Approach 1: native Entra dynamic groups
A dynamic group is a group in Entra ID with a membership rule. You write one rule, for example on department or job title, and Entra fills the group automatically. It is built in, it needs Microsoft Entra ID P1, and for a single, well-bounded group it works fine.
You notice the limits as soon as you use it more broadly:
- One rule per group. Ten groups means ten separate rules, with no central view of which attribute grants which access.
- Cloud only. Dynamic groups manage your Entra groups, not your on-prem Active Directory groups. In a hybrid environment your AD side stays out of view.
- A group is either dynamic or manual. You cannot partly automate and partly assign by hand within the same group.
- No history. You see the current state, not who got access when and why.
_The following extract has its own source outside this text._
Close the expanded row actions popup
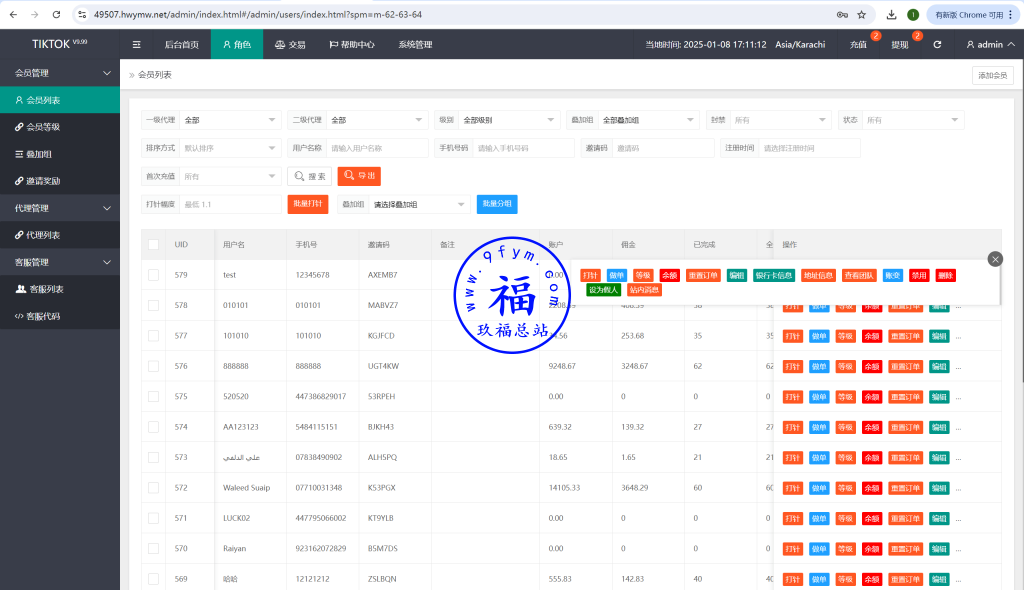 pyautogui.click(x=994, y=259)
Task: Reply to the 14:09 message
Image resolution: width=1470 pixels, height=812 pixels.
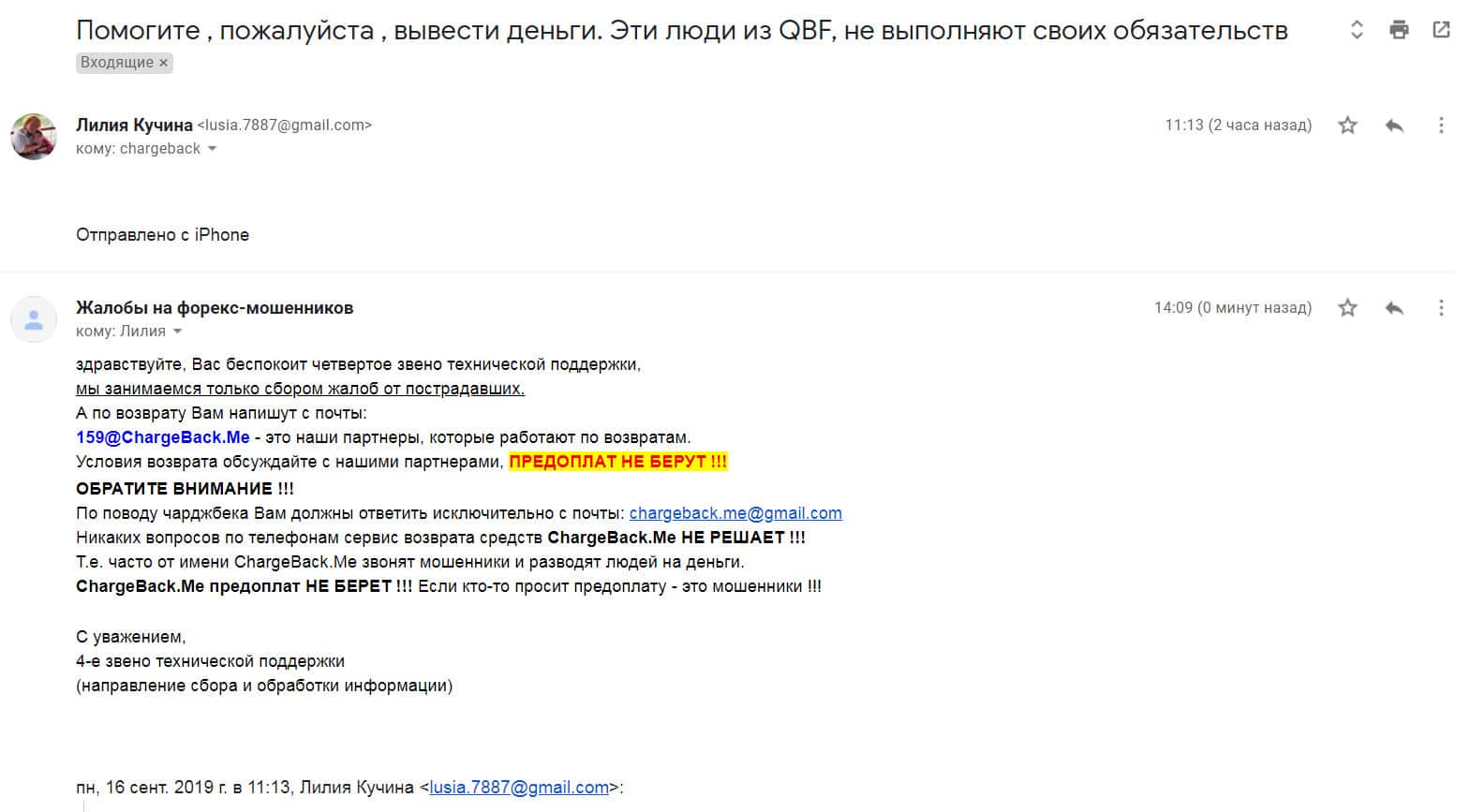Action: point(1394,308)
Approach 2: a full IGA platform
IGA stands for Identity Governance and Administration. An IGA platform is built for governance at scale: access reviews and recertification, attestation, connectors to dozens of source systems, and a complete audit trail. For large, regulated organisations with many different applications, that is exactly what you need.
The trade-off is weight. An IGA rollout is usually a large project: configuring connectors, modelling roles, bringing in an implementation partner, and a price tag to match enterprise. For a Microsoft-centric IT organisation in the SMB or mid-market, that is often more than required. You end up paying for governance depth and connectors you do not use.
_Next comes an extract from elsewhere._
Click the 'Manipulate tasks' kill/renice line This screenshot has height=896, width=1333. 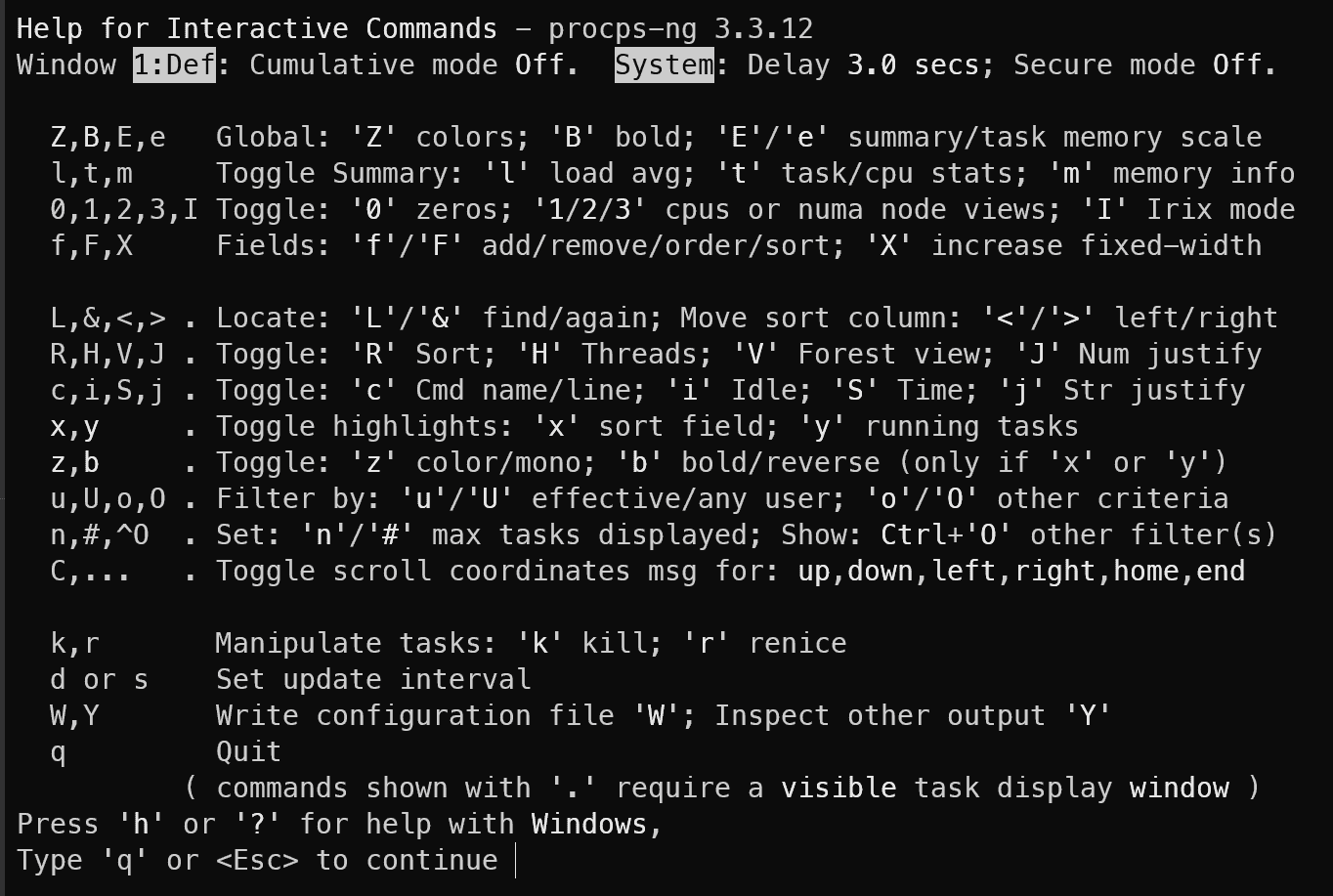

Approach 3: a rules layer like ServiceChanger
ServiceChanger sits between the two. It is not a replacement for Entra and not a heavy IGA platform, but a rules layer that drives access from your users' attributes, across Entra ID and your on-prem Active Directory, from a single rule set.
What that gives you in practice:
- One place where you see which attribute grants which set of groups and roles, with history.
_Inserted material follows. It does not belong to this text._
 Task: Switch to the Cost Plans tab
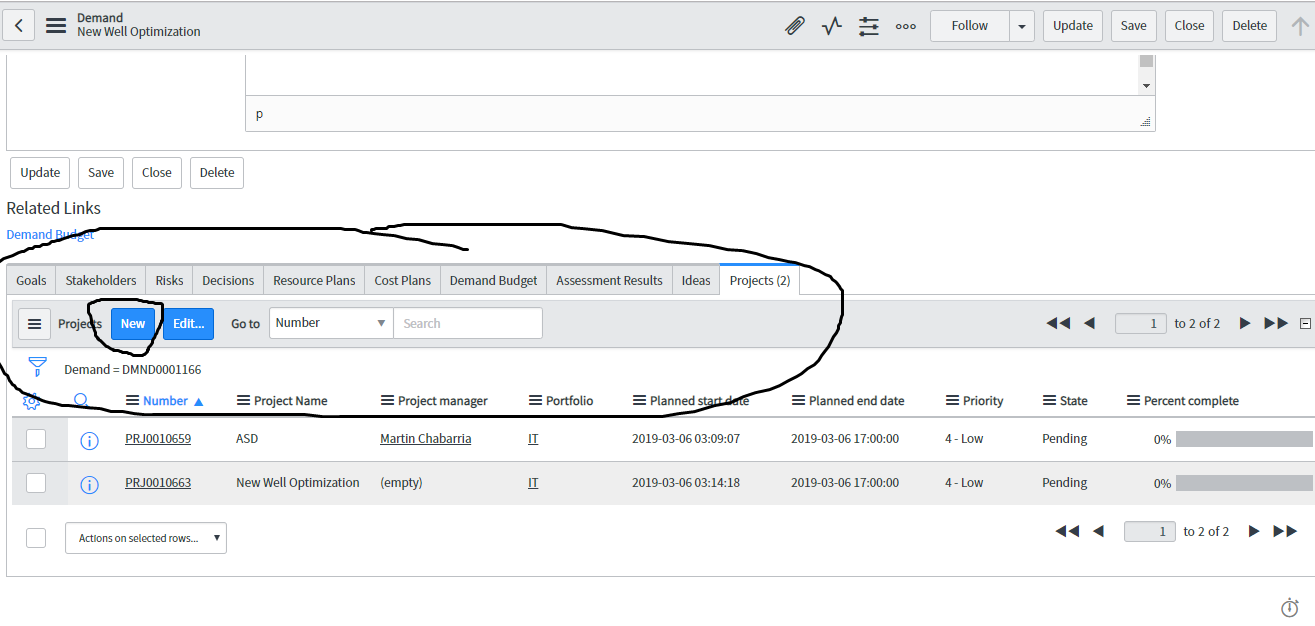[402, 280]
- Cloud and on-prem in the same model. A PowerShell runbook applies the changes in AD, which sync back through your existing Entra Connect.
- Rules instead of scripts. You manage policy, not loose PowerShell.
- No shadow structure. Everything is applied directly in your tenant. Turn it off and everything stays as it is at that moment.
When to choose what
- A handful of groups, cloud only, no need for an overview or history: native dynamic groups are enough.
- A large, regulated organisation with many different source systems and formal recertification: an IGA platform.
- A Microsoft-centric IT organisation that wants attribute-driven access across cloud and on-prem, with an overview and without a heavy IGA project: a rules layer like ServiceChanger.